Collected data
_____

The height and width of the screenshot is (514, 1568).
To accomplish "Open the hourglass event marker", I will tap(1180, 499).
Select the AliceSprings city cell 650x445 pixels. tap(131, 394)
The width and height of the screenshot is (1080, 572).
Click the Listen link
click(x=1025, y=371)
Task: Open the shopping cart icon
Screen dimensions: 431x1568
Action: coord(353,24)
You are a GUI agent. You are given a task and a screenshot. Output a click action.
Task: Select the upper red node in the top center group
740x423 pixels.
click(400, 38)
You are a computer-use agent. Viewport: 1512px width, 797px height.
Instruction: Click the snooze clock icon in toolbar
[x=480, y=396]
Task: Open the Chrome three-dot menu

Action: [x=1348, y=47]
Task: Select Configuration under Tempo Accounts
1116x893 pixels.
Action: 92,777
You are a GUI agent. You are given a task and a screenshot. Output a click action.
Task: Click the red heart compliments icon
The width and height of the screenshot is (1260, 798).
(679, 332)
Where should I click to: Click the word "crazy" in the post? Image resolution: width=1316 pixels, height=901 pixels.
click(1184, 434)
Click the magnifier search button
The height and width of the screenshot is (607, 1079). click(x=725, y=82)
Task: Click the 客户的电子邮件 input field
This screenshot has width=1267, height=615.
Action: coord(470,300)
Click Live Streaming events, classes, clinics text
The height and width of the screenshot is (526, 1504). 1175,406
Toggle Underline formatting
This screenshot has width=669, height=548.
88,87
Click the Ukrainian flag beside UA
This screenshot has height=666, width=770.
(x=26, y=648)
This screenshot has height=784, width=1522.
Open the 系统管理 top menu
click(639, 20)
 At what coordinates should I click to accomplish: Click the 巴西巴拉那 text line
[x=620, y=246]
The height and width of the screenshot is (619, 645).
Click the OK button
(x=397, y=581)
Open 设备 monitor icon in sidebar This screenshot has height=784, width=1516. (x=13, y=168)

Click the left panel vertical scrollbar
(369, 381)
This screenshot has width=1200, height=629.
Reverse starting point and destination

_____

# Activity
What is needed is a verbatim copy of every line in the records above from the one containing "The width and height of the screenshot is (1080, 572)." down to the one containing "You are a computer-use", both included, and nothing more.

# Exercise output
The width and height of the screenshot is (1080, 572).
Click the Listen link
click(x=1025, y=371)
Task: Open the shopping cart icon
Screen dimensions: 431x1568
Action: coord(353,24)
You are a GUI agent. You are given a task and a screenshot. Output a click action.
Task: Select the upper red node in the top center group
740x423 pixels.
click(400, 38)
You are a computer-use agent. Viewport: 1512px width, 797px height.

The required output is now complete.